§ DATASET RECORDS:
=== Begin Enclosure ===

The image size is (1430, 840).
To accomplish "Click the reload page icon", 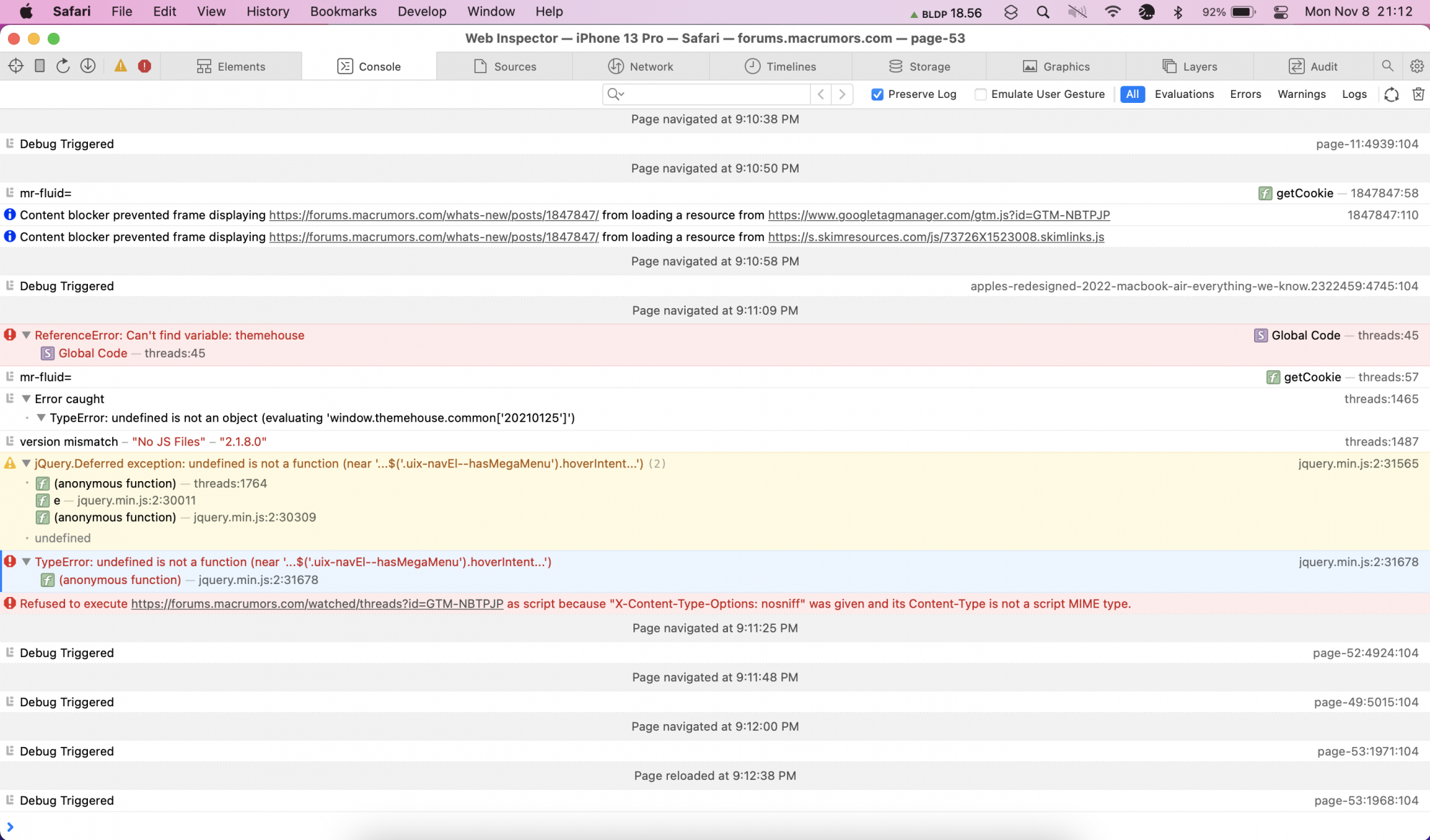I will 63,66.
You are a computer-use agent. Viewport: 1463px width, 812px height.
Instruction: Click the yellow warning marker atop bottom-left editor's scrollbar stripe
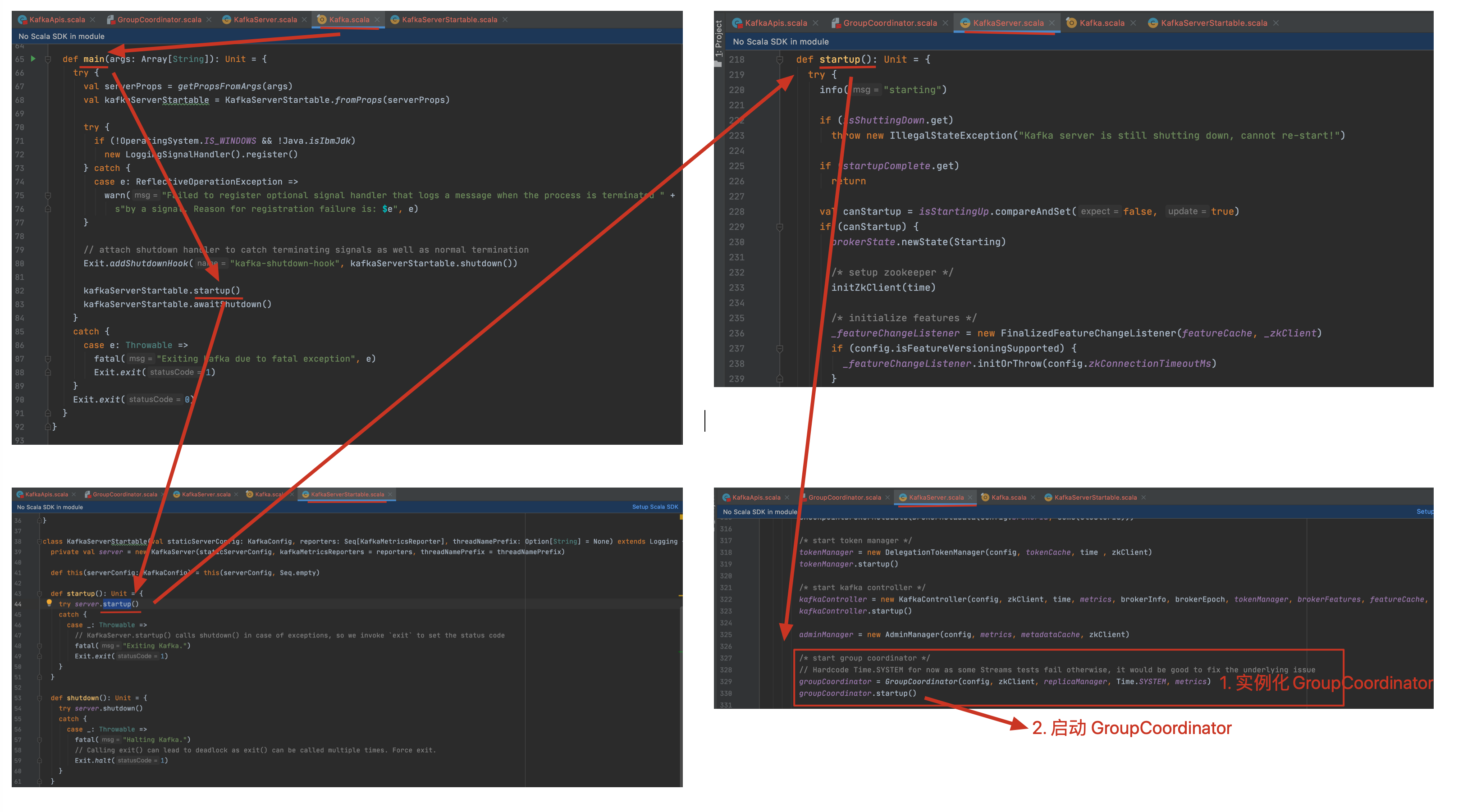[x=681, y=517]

=== End Enclosure ===

§ DIRECTIONS FOR THIS TASK: Only those lines from the one containing "Instruction: Click the" to the end of the material above, retyped exactly and without pictures, belong in your reply.

§ RESULT OF THIS TASK:
Instruction: Click the yellow warning marker atop bottom-left editor's scrollbar stripe
[x=681, y=517]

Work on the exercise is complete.